Plastic Kayak Welding 101
Whitewater kayaking is a sport that deals with nature and its elements. Unfortunately for us kayakers, our gear is nowhere near as strong as the elements of the river. If you are boating frequently or in unfriendly river beds, there is a good chance you will end up cracking the hull of your kayak. We are building a series of quick step-by-step guides to get your leaky boat sealed up and back on the water.
Here is installment 1 on plastic boat repair w/ video.
- Heat Gun
- Razor/SHARP Knife
- Drill Bit
- (Optional) Small Sheet of Rubber or synthetic material that won’t melt.
- (Optional) Bituthene patch
Get plastic. One of the more popular places to pull excess plastic from is the inside of the cockpit rim. Use your razor to shave a small shim of plastic free (the shim should be comparable to the size of the crack).
Drill a hole that is only a small amount wider than the crack at either end. This will stop the spreading of the crack.
Welding plastic follows the same idea as welding metal. Using the heat gun, you need to get both the boat and your shim of plastic really hot so they bond together, instead of just melting the shim on top of the boat which will just eventually flake off. Once both the shim and the area around your crack are sufficiently hot you will notice the plastic is shiny and almost wet looking. Carefully hold the shim with pliers then start placing the shim into the crack. Make sure to completely fill the crack and use your knife to spread excess plastic around the crack for adequate bonding. Note: You will need to keep using the heat gun to keep things warm enough. This is a two-handed process that takes A LOT of practice to get right.
Be CAREFUL- When heating the area around the crack, be aware that the area around the crack might start to rise into a mound. If this is happening it means you are heating the area too much or just simply getting the boat too hot. Try to stay focused on the area in question.
Once you feel you have sufficiently filled the crack with plastic and have even coverage, use your rubber sheet to make your plastic flat and smooth. While keeping the patched plastic hot with the heat gun, press the rubber sheet down on top of the patch. CAREFUL- Plastic will be HOT! Repeat this process until you’ve reached a satisfactory final product. Make sure there are no rough edges that can get caught on rocks and rip off.
Step 5 (Optional):
For a bomber final step, Bituthene (a type of tar tape) can be used to ensure maximum dryness.
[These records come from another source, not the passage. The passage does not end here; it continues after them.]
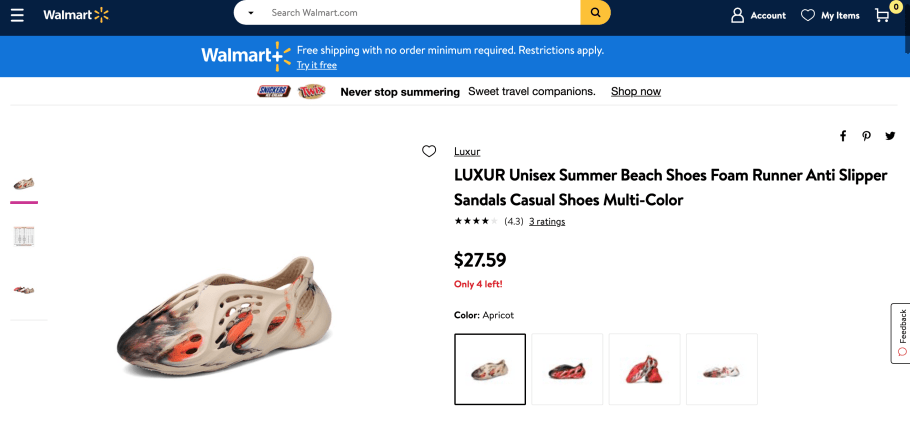Open the 3 ratings link
This screenshot has height=421, width=910.
[x=547, y=222]
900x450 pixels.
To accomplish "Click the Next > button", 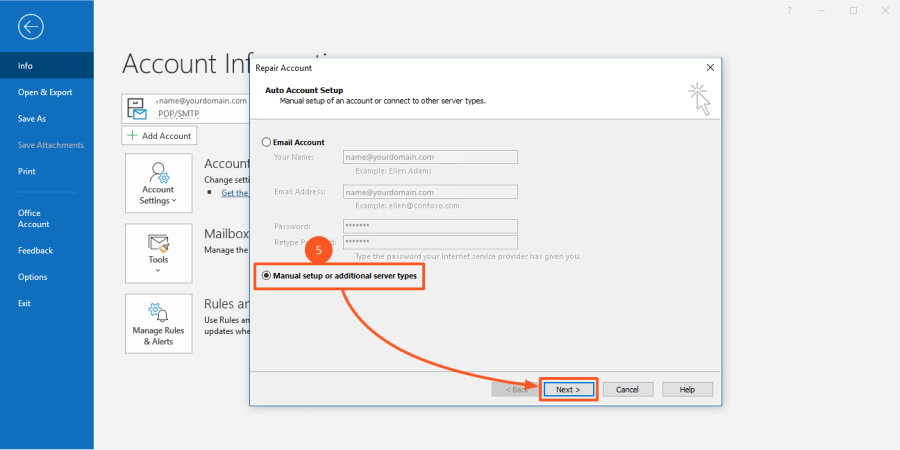I will [568, 389].
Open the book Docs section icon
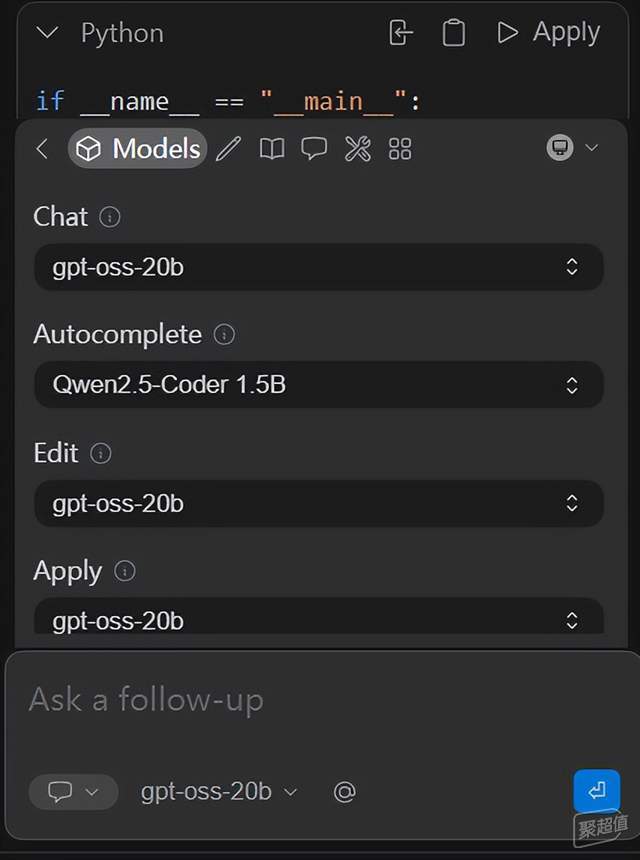The width and height of the screenshot is (640, 860). pos(271,149)
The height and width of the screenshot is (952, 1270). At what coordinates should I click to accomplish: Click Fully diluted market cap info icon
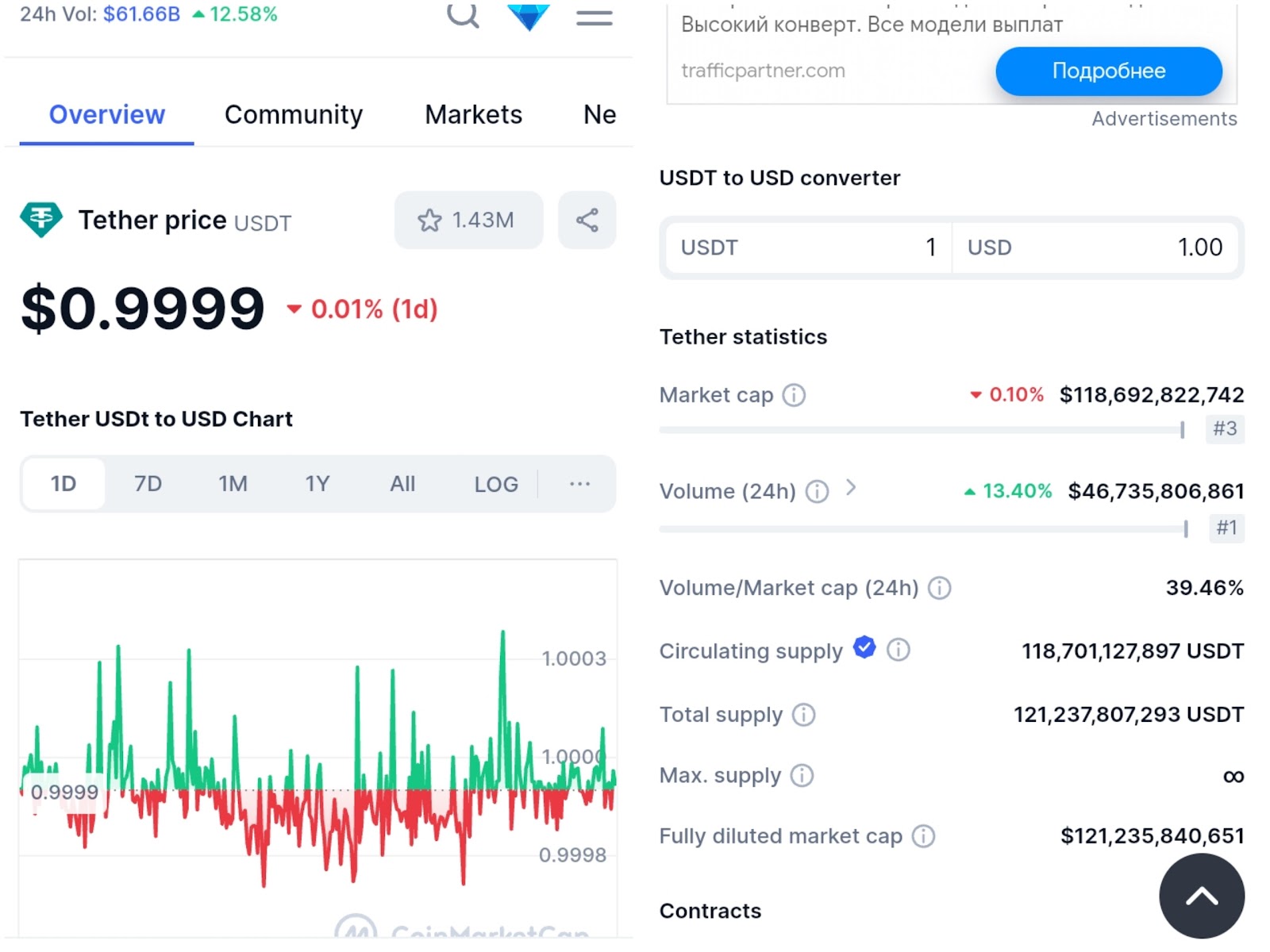click(923, 836)
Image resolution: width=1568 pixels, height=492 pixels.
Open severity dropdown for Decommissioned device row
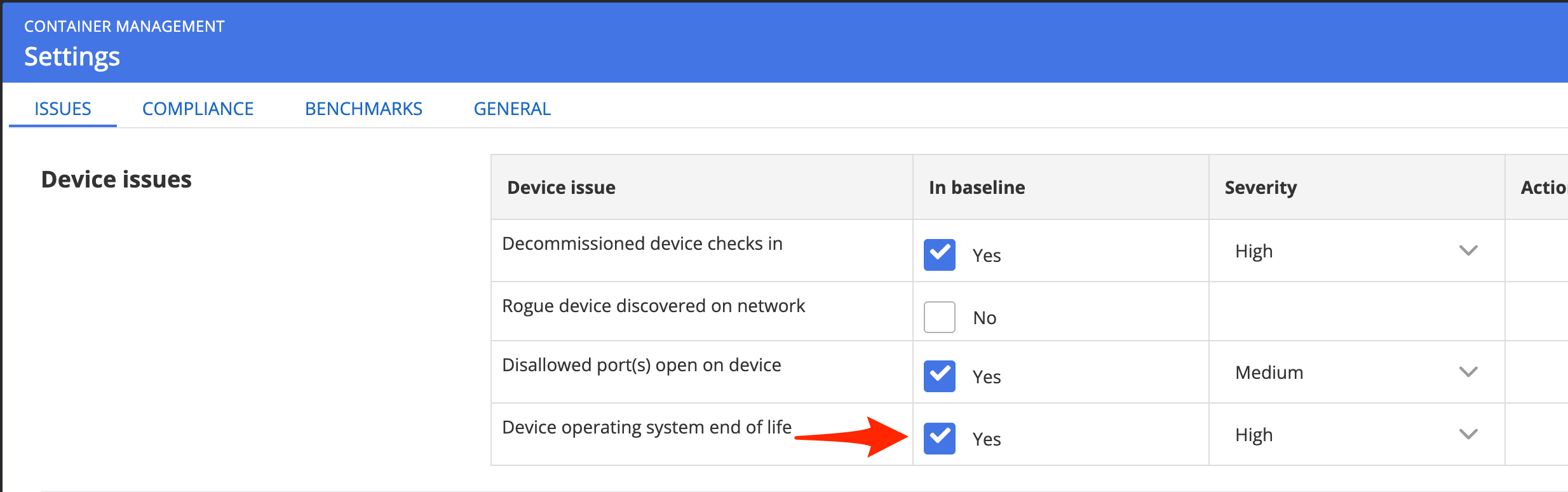coord(1355,251)
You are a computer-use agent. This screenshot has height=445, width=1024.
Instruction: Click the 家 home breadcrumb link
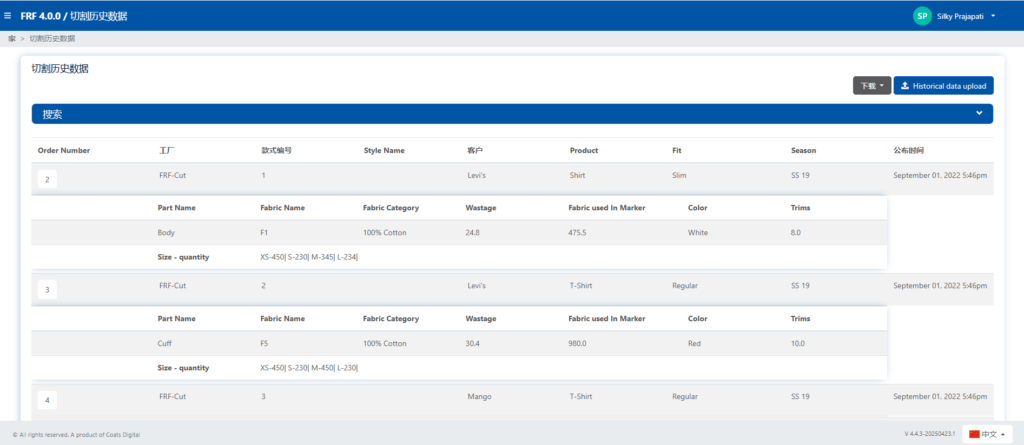tap(11, 38)
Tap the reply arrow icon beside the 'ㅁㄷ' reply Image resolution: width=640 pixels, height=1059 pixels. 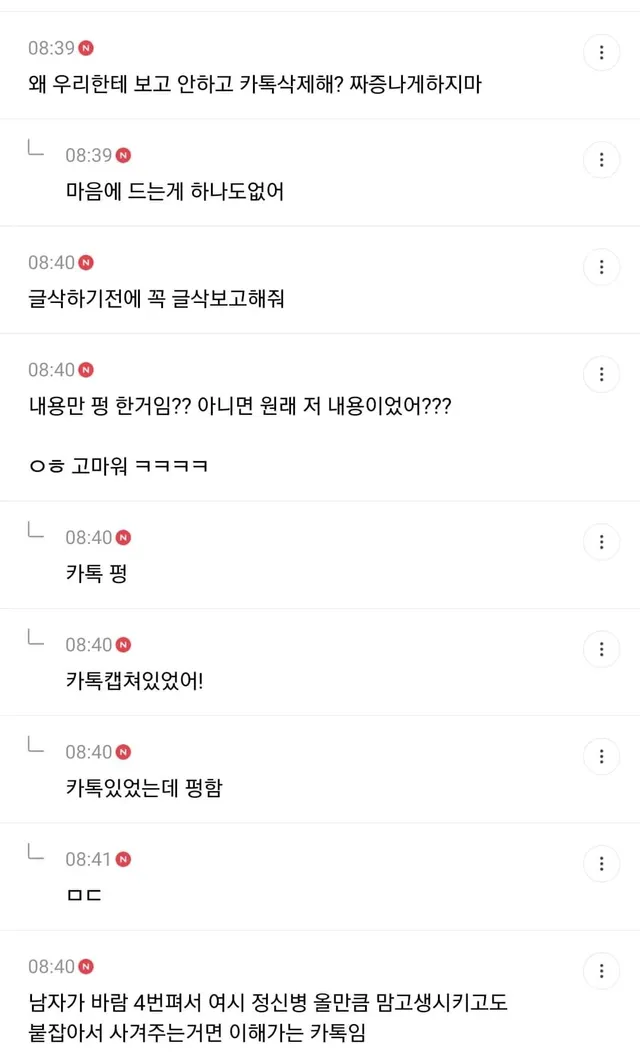[36, 853]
Locate the crack on the inside of your hull, and cut a patch a few inches larger than the dimensions of the crack. Pull off the tape backing and lay the Bituthene sticky side down. Use the heat gun to warm the Bituthene until glossy, then press down evenly with rubber patch for final placement. Note: Bituthene is a heavy patch, so it might get skipped by ultra-light boaters.
Kayaks with a home repaired crack ARE NOT as strong as new. Please use good judgment when taking repaired boats to desolate or multi-day locations. These cracks can open back up with a couple of questionable lines or boofs. Welding a crack is useful to get you back on the water until your shiny new boat comes in ;0)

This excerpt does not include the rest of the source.